Macy’s Beats, Boosts – Up Big (DDS) (M)

Zacks

Macy’s Inc. (M), one of the leading department store retailers in the United States, recently posted first-quarter 2011 results that beat Zacks’ expectations on the heels of healthy sales, improved operating margin and effective cost management, thereby sending shares up $2.32 or 8.8% to $28.65 in pre-market trading. Consequently, the company doubled its dividend pay-out and raised its full year outlook.

The quarterly earnings of 30 cents a share outperformed the Zacks Consensus Estimate of 18 cents, and jumped 6 times from 5 cents earned in the prior-year quarter. The Zacks Consensus Estimate rose by 3 cents prior to the earnings release, with 7 out of 14 analysts covering the stock raising their estimates in the last 30 days.

Macy’s now expects fiscal 2011 earnings in the range of $2.40 to $2.45 per share, up from $2.25 to $2.30 forecast earlier, which lies ahead of the current Zacks Consensus Estimate of $2.32. Following an improved outlook, a positive sentiment may be palpable among the analysts, and we could witness a rise in the Zacks Consensus Estimates in the coming days.

The company has been taking prudent steps to increase sales, profitability and cash flows, which include integration of operations, consolidation of divisions and customer-centric localization initiatives. To help drive traffic, Macy’s continues to focus on price optimization, inventory management and merchandise planning.

The Cincinnati, Ohio-based Macy’s said that total sales grew 5.7% to $5,889 million in the quarter from $5,574 million delivered in the prior-year period. Total revenue also came well ahead of the Zacks Consensus Estimate of $5,844 million. Comparable-store sales for the quarter climbed 5.4%.
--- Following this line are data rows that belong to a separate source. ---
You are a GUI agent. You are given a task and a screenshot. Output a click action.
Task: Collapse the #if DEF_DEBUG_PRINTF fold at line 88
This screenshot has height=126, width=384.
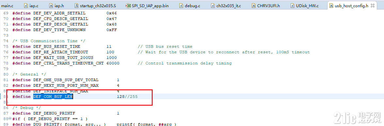pos(10,119)
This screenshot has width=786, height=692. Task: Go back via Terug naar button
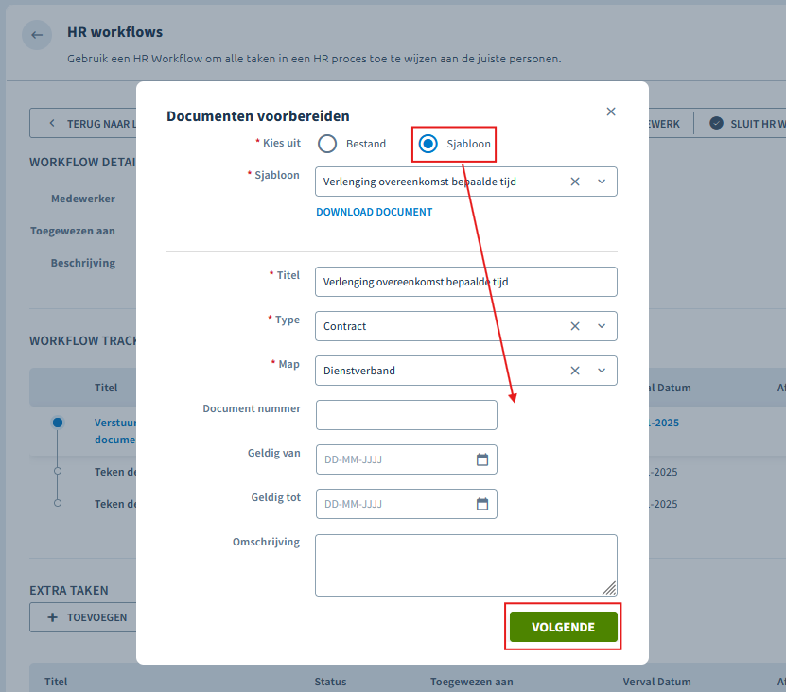coord(83,123)
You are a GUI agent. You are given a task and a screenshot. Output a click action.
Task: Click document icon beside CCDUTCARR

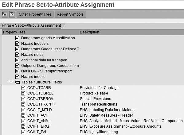pos(23,88)
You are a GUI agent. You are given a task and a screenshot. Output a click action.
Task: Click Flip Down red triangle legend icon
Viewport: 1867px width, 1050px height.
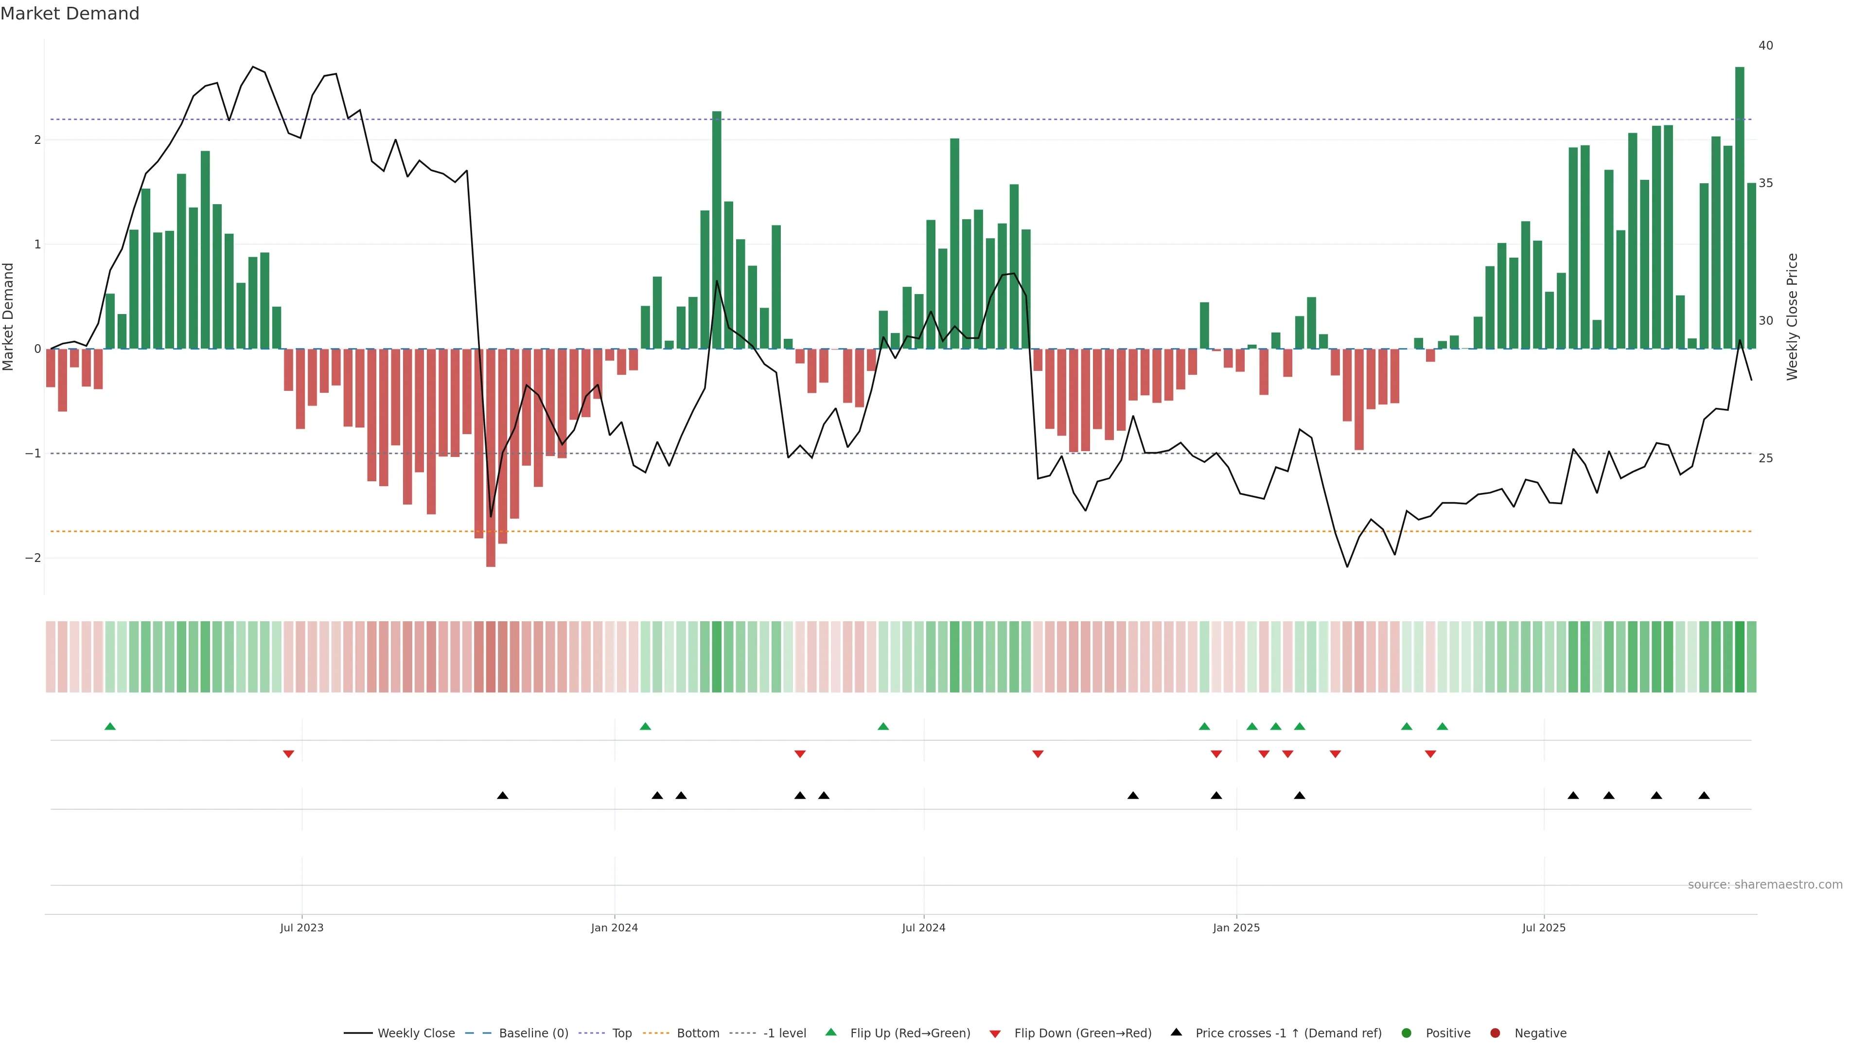[995, 1034]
Management now expects comparable-store sales growth of 4.3% in fiscal 2011, up from 3% previously projected.

Online sales, which include macys.com and bloomingdales.com, sustained their growth momentum, and were up 38.3% in the quarter, favorably impacting comparable-store sales by 1.3%. Macy’s, the operator of about 850 department stores, seeks to expand both the Macy’s and Bloomingdale’s brands.

Despite a 6.2% increase in cost of sales, gross profit in the quarter climbed 4.9% to $2,303 million, aided by top-line growth. However, Macy’s notified that gross profit margin contracted 30 basis points to 39.1%. Operating income increased 62.6% to $330 million, whereas operating margin expanded 200 basis points to 5.6%.

Macy’s ended the quarter with cash and cash equivalents of $1,152 million, long-term debt of $6,343 million, reflecting a debt-to-capitalization ratio of 52.7% and shareholders’ equity of $5,688 million. During the quarter, the company repaid debt of $335 million and dividend of $21 million. The company raised its quarterly dividend by 50% to 10 cents a share, to be paid on July 1, 2011 to shareholders of record as on June 15, 2011.

Currently, we have a long-term ‘Neutral’ rating on the stock. Moreover, Macy’s, which competes with Dillard’s Inc. (DDS), holds a Zacks #3 Rank, which translates into a short-term ‘Hold’ recommendation, and correlates with our long-term view.